| RECORDS TO PROCESS |
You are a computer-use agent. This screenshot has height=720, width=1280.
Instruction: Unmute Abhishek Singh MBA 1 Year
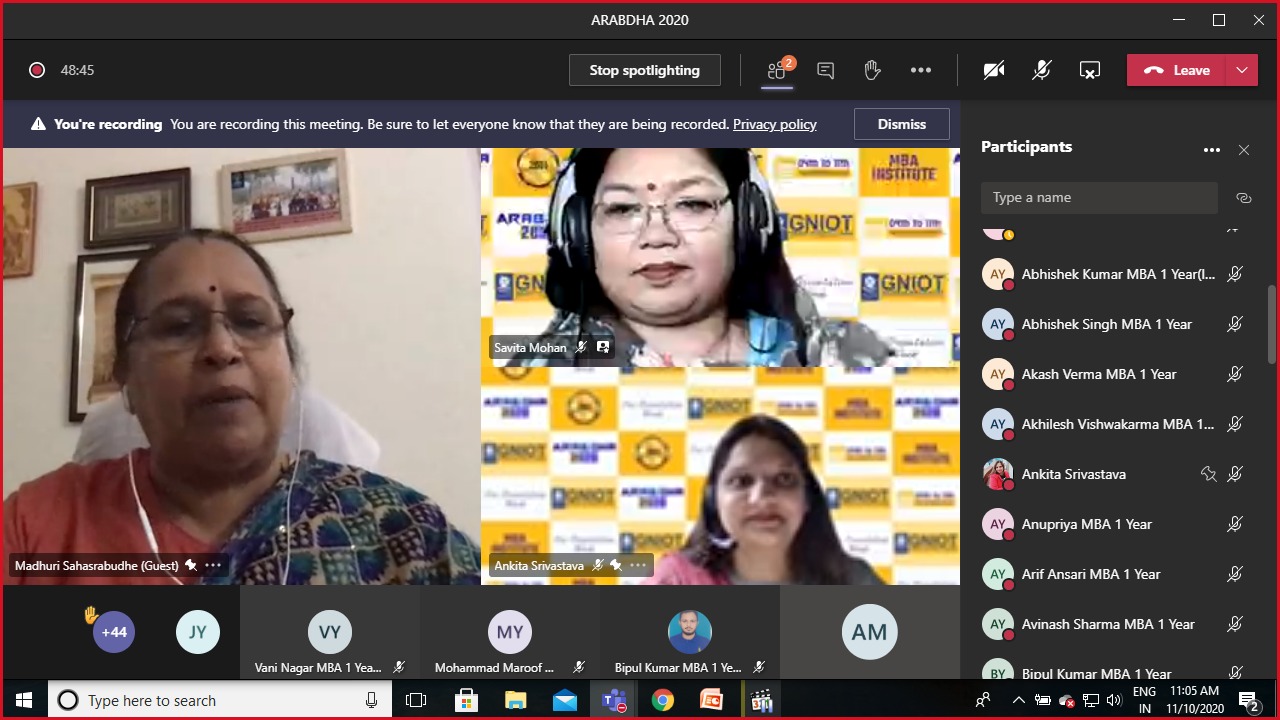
--
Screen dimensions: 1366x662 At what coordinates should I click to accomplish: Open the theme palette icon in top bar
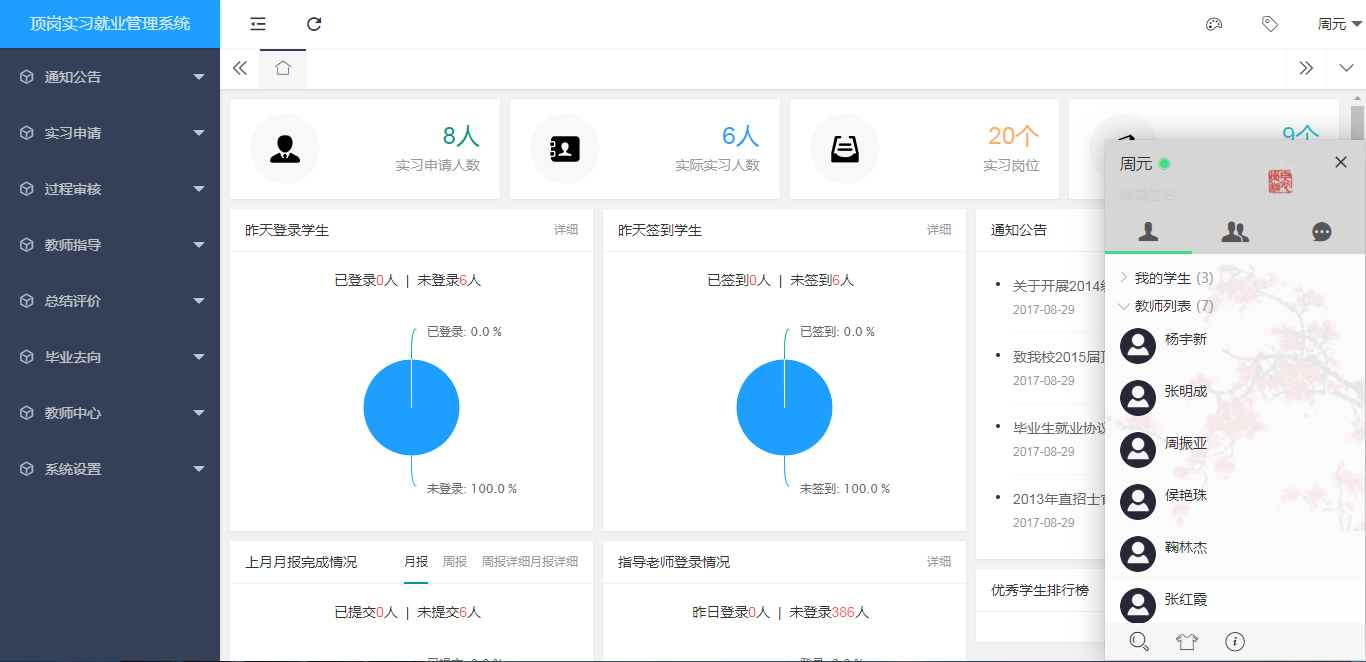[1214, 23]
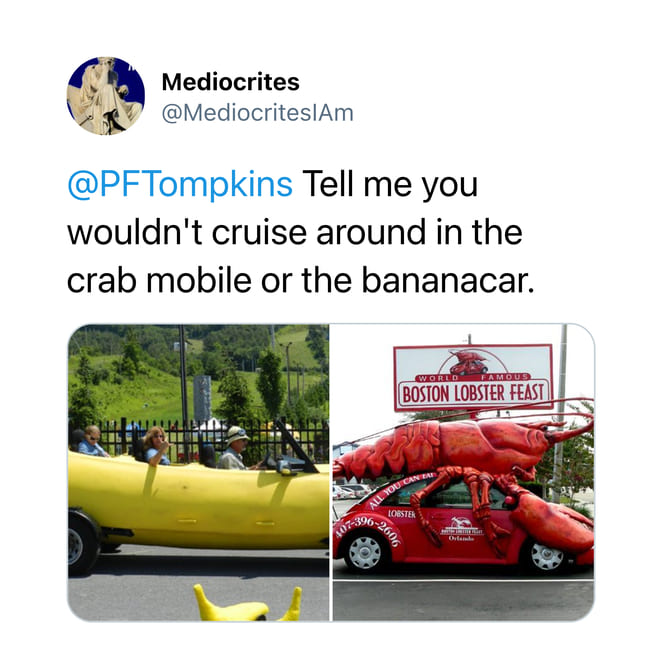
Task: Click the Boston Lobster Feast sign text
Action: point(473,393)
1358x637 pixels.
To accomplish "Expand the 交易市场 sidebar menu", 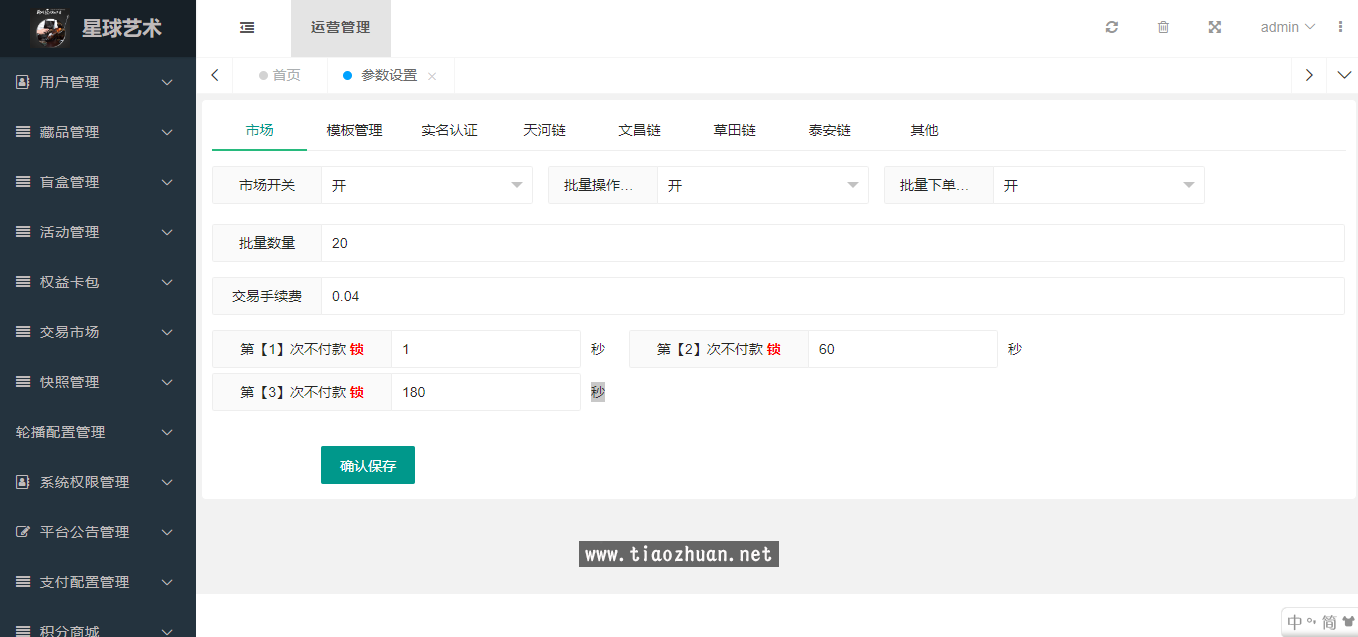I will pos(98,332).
* * *
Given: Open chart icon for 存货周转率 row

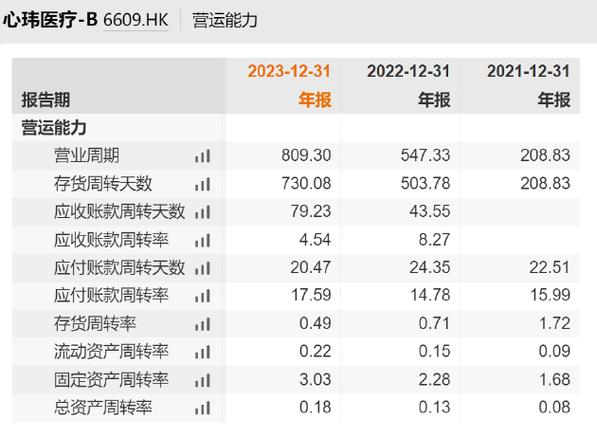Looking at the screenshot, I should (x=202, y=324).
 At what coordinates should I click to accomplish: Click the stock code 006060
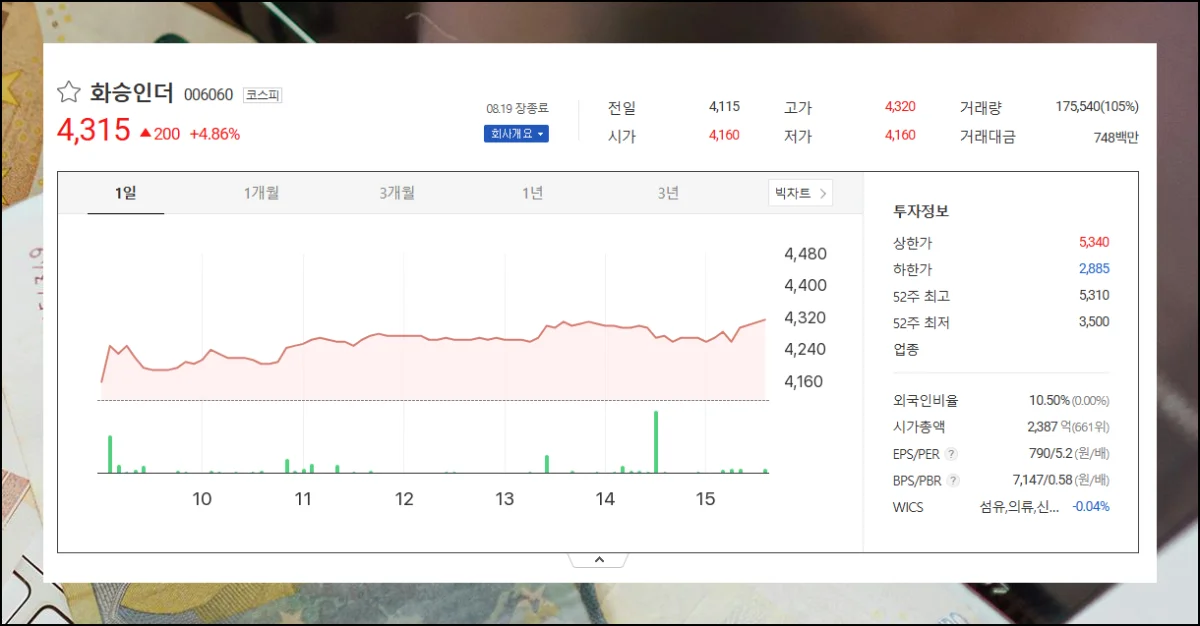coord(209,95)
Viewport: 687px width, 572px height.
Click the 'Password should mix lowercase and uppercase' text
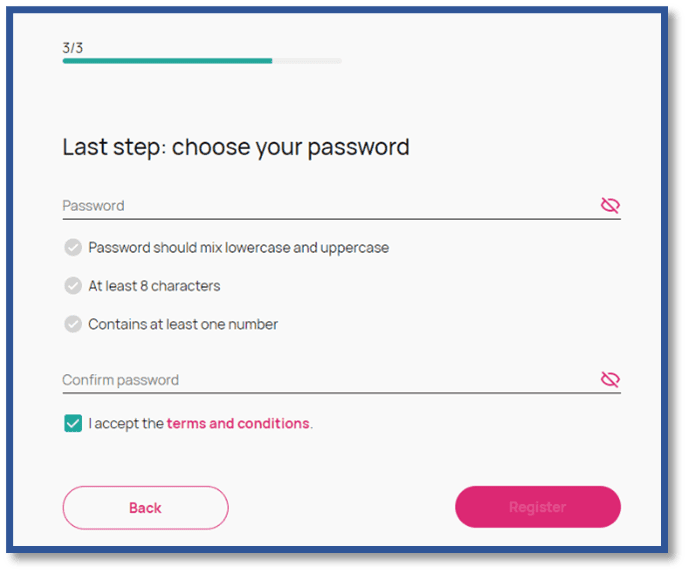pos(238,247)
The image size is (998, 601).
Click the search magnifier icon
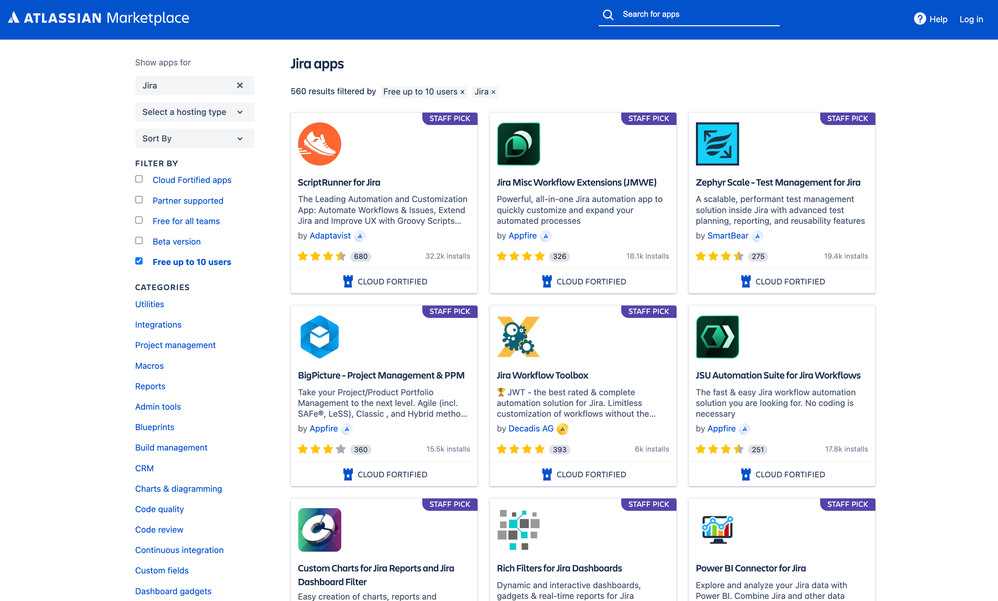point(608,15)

| PROMPT |
Which lines of the data contain the word "height"? Copy each one.

| ANSWER SPACE |
You are a computer-use agent. This screenshot has height=720, width=1280.
Viewport: 687px width, 572px height.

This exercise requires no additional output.